I am in no way qualified to be the determiner of a vibe shift. But I will now attempt to lick my finger and hoist it in the air to determine where the winds are blowing: a lot of people are finally realizing that the internet is simply not a good place to be. It’s been taken over by companies and bots, turned into a ghost town. The Dead Internet theory is alive and well. Burnt-out adults have responded by turning to the real world via activities like birding, or in some cases, filling the time that used to be spent scrolling with self-assigned homework.
Actual school-style homework. People are literally going old school in a desperate attempt to flee the trappings of the internet.
A CNN feature details the earnest attempt of some people to ditch Internet algorithms and quite literally do their own research. One of its profiled subjects is a 33-year-old Singaporean copywriter named Claire Yeo. Claire is long removed from her schooling days, yet fills her nights with deep dives into the works of literary masters like Dostoyevsky and Shakespeare in the same way she used to in her schooling days because — get this — she actually likes it. Crazy, right?

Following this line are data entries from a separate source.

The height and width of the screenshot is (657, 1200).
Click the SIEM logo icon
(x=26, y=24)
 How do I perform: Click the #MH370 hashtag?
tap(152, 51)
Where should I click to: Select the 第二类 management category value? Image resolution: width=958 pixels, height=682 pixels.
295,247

She’s not just reading the same kind of books you read in a college lit course. By year’s end, she wants to write an essay about “what shapes our ideas about heroes and villains.” Nowadays, we would call that a YouTube video essayist. Honestly, she’s not that far removed from it.

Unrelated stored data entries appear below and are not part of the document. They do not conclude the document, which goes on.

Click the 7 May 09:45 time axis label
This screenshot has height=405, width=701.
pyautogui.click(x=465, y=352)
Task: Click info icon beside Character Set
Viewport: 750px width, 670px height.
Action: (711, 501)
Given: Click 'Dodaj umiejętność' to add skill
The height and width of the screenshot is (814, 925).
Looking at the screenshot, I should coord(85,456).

You can follow her journey on TikTok, where she’s amassed nearly 21,000 followers. Her TikTok bio succinctly sums it all up: “chronically online to classically well-read.”
This whole “personal curriculum” thing started snowballing when people like TikTok user Elizabeth Jean (not her real name) began sharing their self-styled study tracks online. One month, it’s manifestation and baking; the next, it’s tuberculosis and psychology. No strict deadlines and no failing grades to make you feel miserable. It’s the simple joy of independent learning rebranded for the TikTok age.

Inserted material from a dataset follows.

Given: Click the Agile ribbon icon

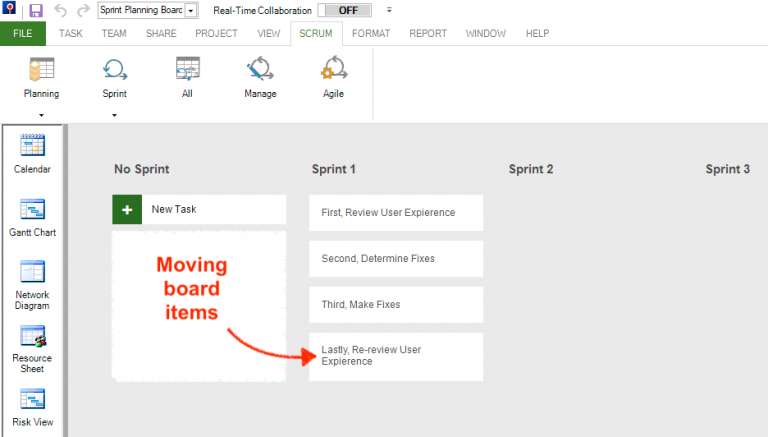Looking at the screenshot, I should [x=333, y=70].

Is it at least a little bit odd that their attempt to flee the algorithms brought them right back onto the platforms those algorithms originate from, so they can turn it all into content? Yeah. Definitely. But it does speak to a larger fear that we’re all forgetting how to think.
This growing fear is no better demonstrated than in another one of the article’s subjects, Eleanor Kang, who built herself a reading syllabus, started watching Criterion films, and launched a Substack series called “How To Get Smart Again.” Her first post exploded with over 40,000 likes.
In all of this, there is the very loud acknowledgment that our brains have turned into goo. That didn’t happen on its own. Social media companies and their algorithmically driven drivel have turned so many once-bright thinkers into brain-sludged zombies who have had their views so skewed by these apps that they can no longer recognize the banality of evil when they come face-to-face with it.
So, like Yeo, they pick up a copy of Hannah Arendt’s Eichmann in Jerusalem: A Report on the Banality of Evil, a book about a Jew who fled Hitler’s Germany, to better understand the world outside of the social media lens.
It all could just be another BookTok fad that’ll get lost in the shuffle of the other couple dozen social media fads happening concurrently, or it could be the start of a new Renaissance, a revolution that rejects the algorithms pushed by our corporate and political masters. I mean, they all seem eager to ban books that don’t jive with their worldviews. What better act of revolution than to read what they don’t want us to? Or, in this day and age where US literacy rates are at the lowest levels in decades, just to read at all?